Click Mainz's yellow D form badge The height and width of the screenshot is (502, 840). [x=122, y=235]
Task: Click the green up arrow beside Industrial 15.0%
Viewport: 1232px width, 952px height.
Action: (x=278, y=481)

==

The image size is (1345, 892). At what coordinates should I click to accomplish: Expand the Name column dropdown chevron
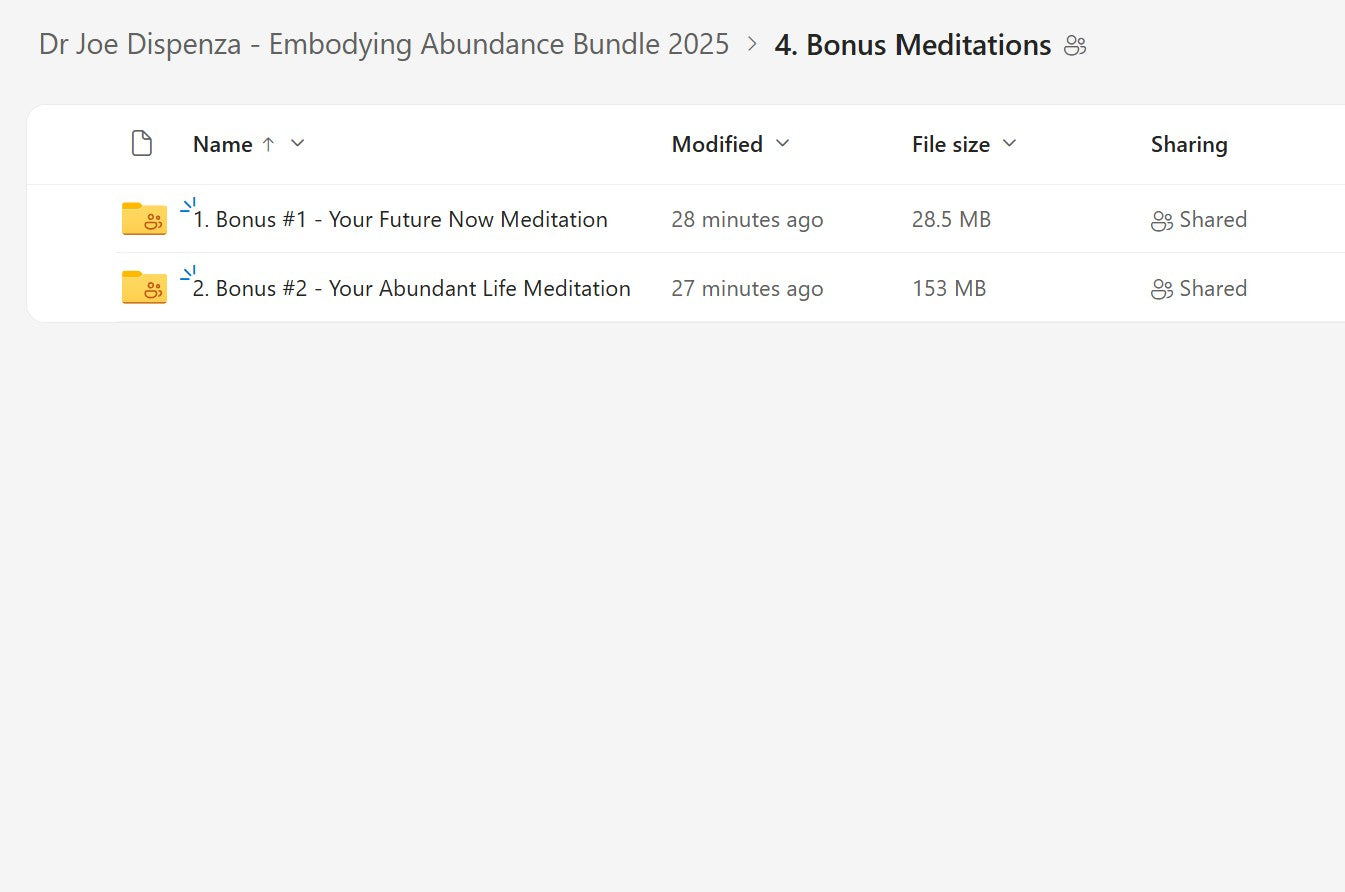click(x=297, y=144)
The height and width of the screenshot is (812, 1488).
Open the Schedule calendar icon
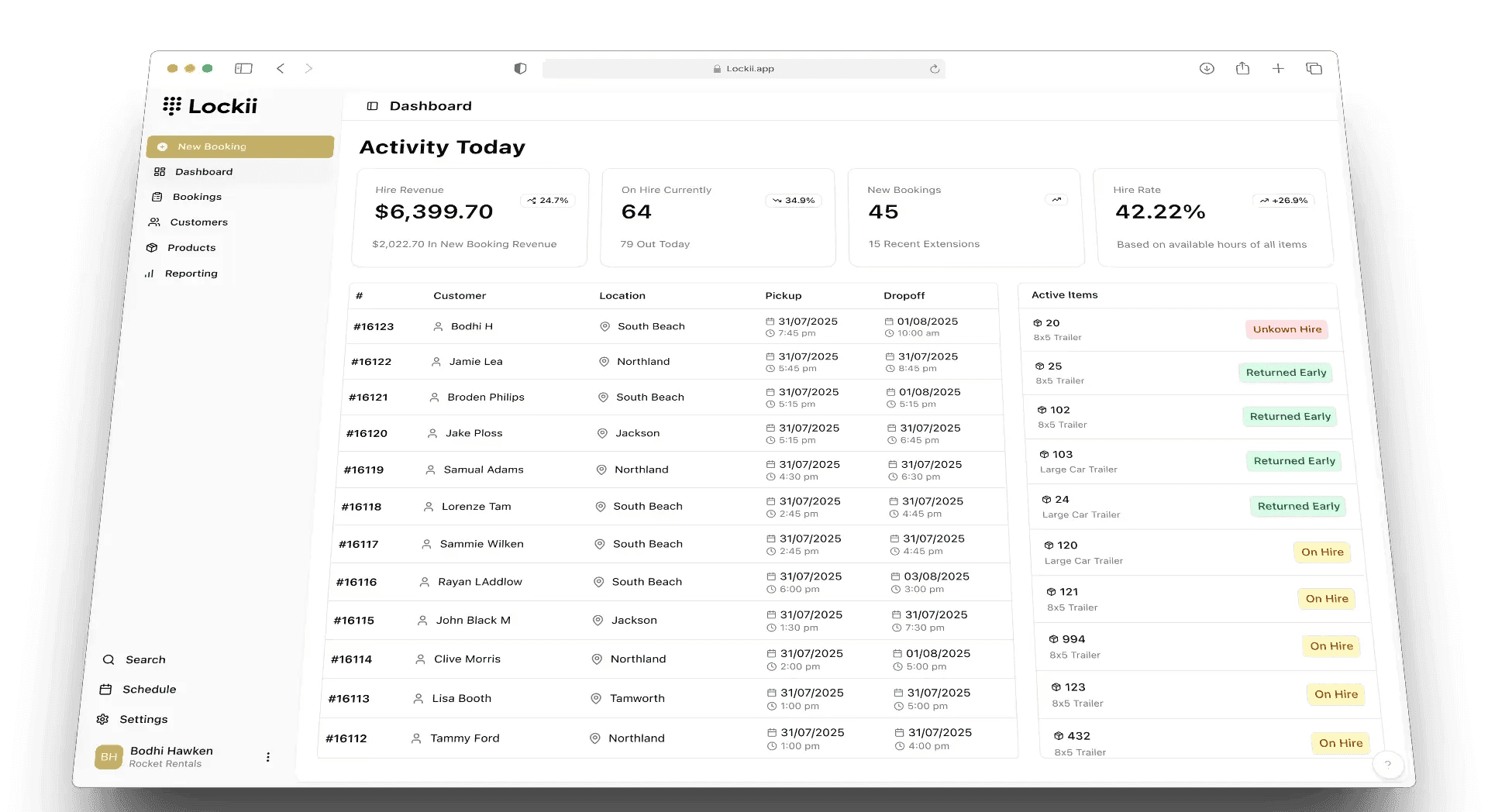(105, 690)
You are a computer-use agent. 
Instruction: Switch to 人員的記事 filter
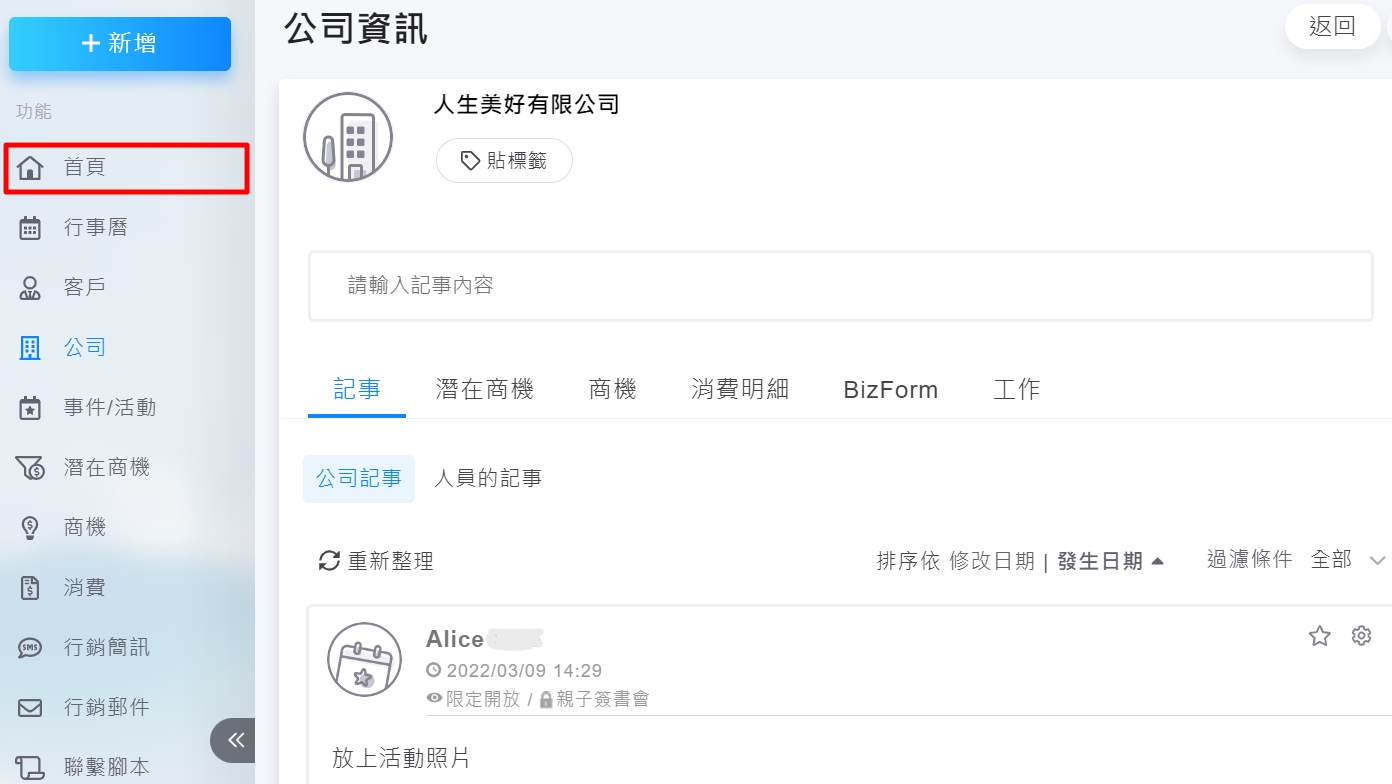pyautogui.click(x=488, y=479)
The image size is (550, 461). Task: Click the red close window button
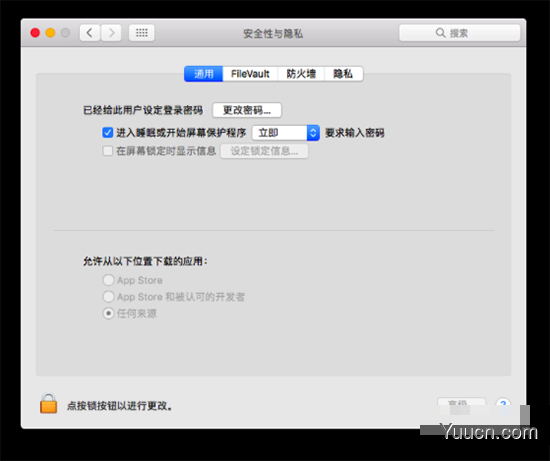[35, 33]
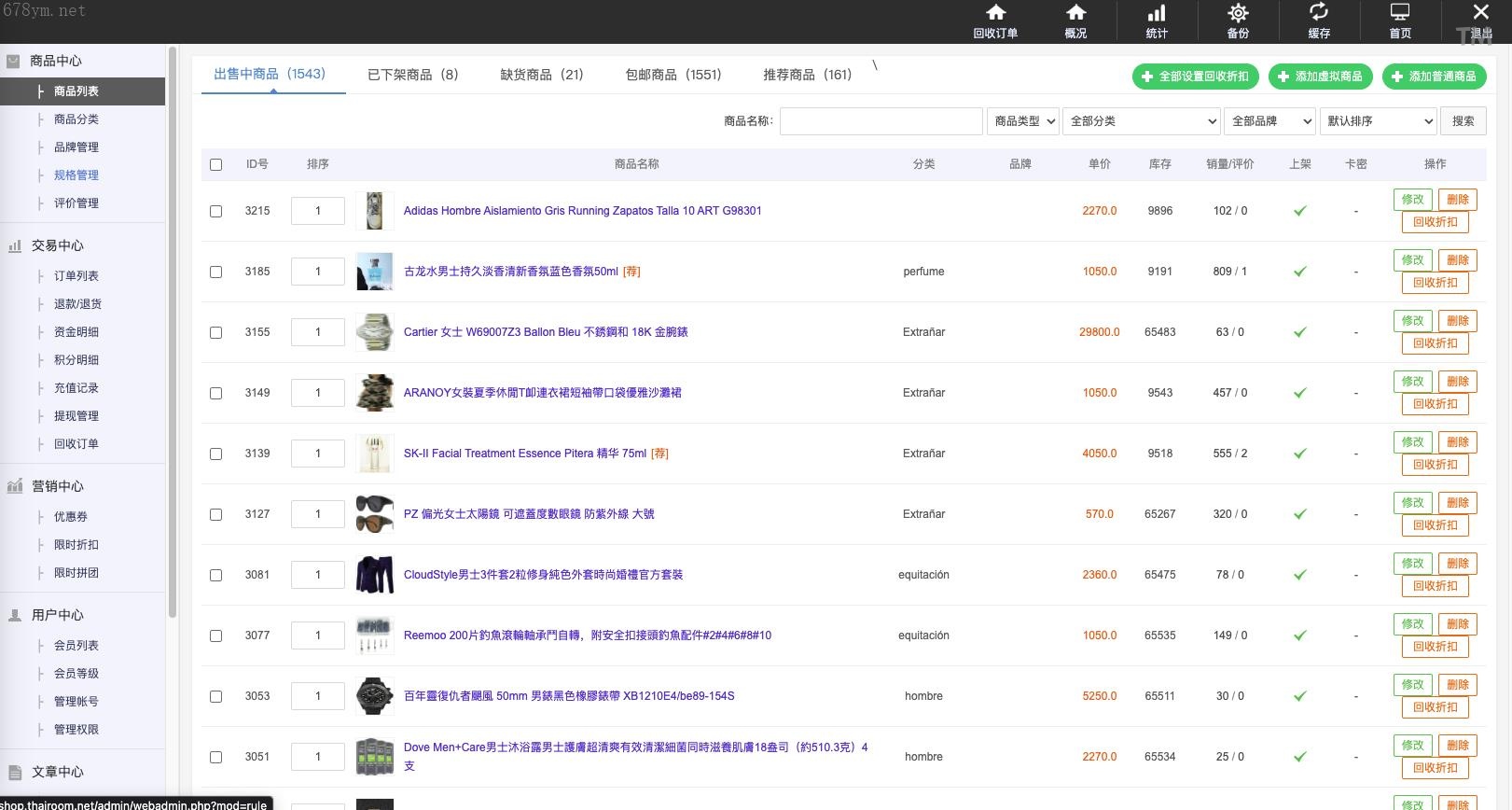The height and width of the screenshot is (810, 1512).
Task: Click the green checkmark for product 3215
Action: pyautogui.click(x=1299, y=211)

_Aim:_ Identify every line in the records that contains the word "size", and copy each of those lines.

_Result below:_
The image size is (1345, 892). At what coordinates should I click to accomplish: Expand the Name column dropdown chevron
The image size is (550, 461). Task: Click the red close window button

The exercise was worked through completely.